A fan game is more of a tribute and a hobby more than a copyright infrigment. Same as if it were a fansite, or a built in fan rpg, like people make rpg mods in html for invision based on digimon, its all free that they make so theres no harm, theres a difference between fan based content and sharing illegaly stolen content, mostly because the fans content are there own content.
Are you saying that games based significantly on an idea and fansites are the same when it comes to copyright? Because they're actually quite different. A game that aims at being a large online game is hardly similar at all, in fact; it is multimedia (graphics, art, music, entertainment) that is downloaded and timeconsuming and attracts a durable community. Companies would rather not games be executed at this scale because they are too distracting from their actual sales. I mean, lets say another Naruto MMO comes out, and this one is officially licensed and is being sold by Nintendo or something, but another online RPG with a large community based on a similar idea is already out but for free and is not licensed. The other competitor is taking away sales from the officially licensed game, the company loses profit, they're not happy.

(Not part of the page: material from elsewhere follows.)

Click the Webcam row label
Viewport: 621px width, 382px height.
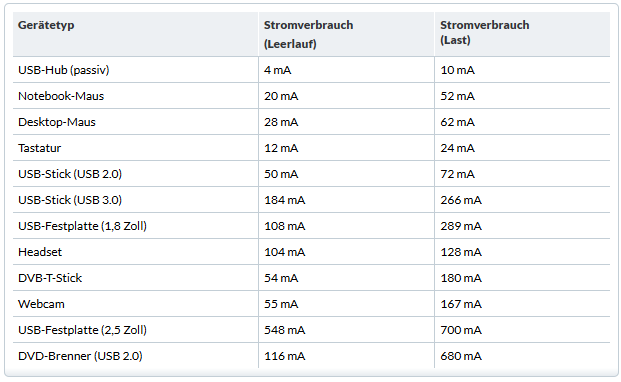pyautogui.click(x=41, y=304)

There's a distinction that must be drawn between "fangames" and larger independent online games. "Fangames" falls into the category of what you would find on, say, Newgrounds; small flash dealies that you play once and there's nothing new or interesting after that. Companies could care less. Fansites are merely beacons for the congregation of fans and they mostly discuss the marketed licensed material released by the company. Companies could still care less. An online game with a larger community on a larger scale is something that is renewed, updated, patched, interesting, engaging, and if it's in comptetiton with an officially licensed game, the companies are not happy, and so they enforce their copyright.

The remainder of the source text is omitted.